**** Source records ****

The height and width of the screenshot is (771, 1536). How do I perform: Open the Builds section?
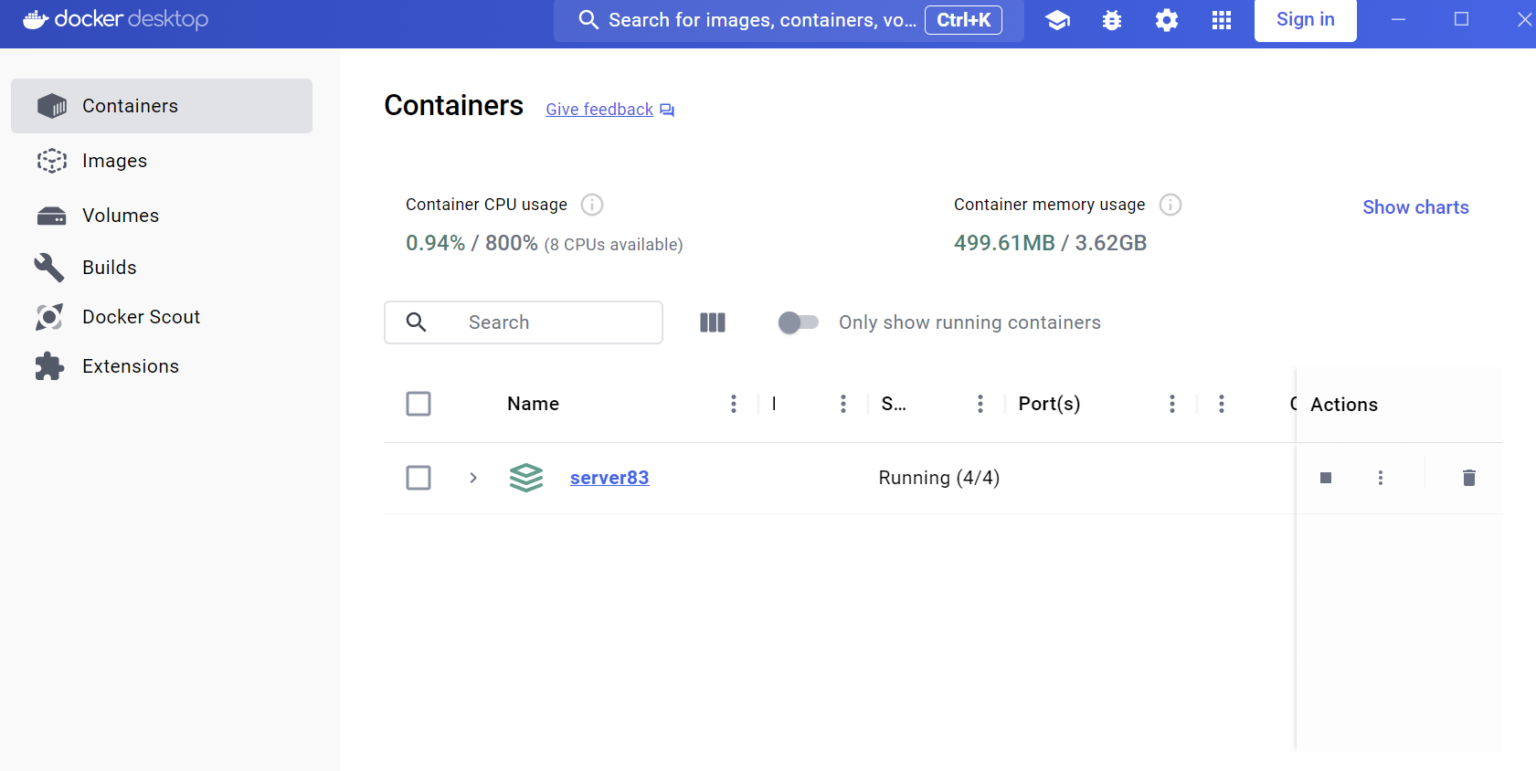pos(109,267)
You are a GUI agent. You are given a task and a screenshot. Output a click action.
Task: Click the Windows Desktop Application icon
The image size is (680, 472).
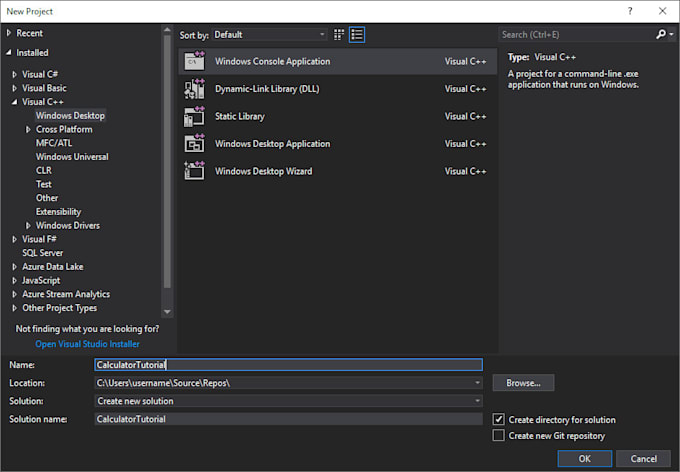[x=194, y=144]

****

What the task requires:
From the first line to the last, retype the data exactly, but omit every image.

Response to this task:
The height and width of the screenshot is (771, 1536). How do I perform: Open the Builds section?
pos(109,267)
You are a GUI agent. You are given a task and a screenshot. Output a click action.
Task: Click the Windows Desktop Application icon
The image size is (680, 472).
[x=194, y=144]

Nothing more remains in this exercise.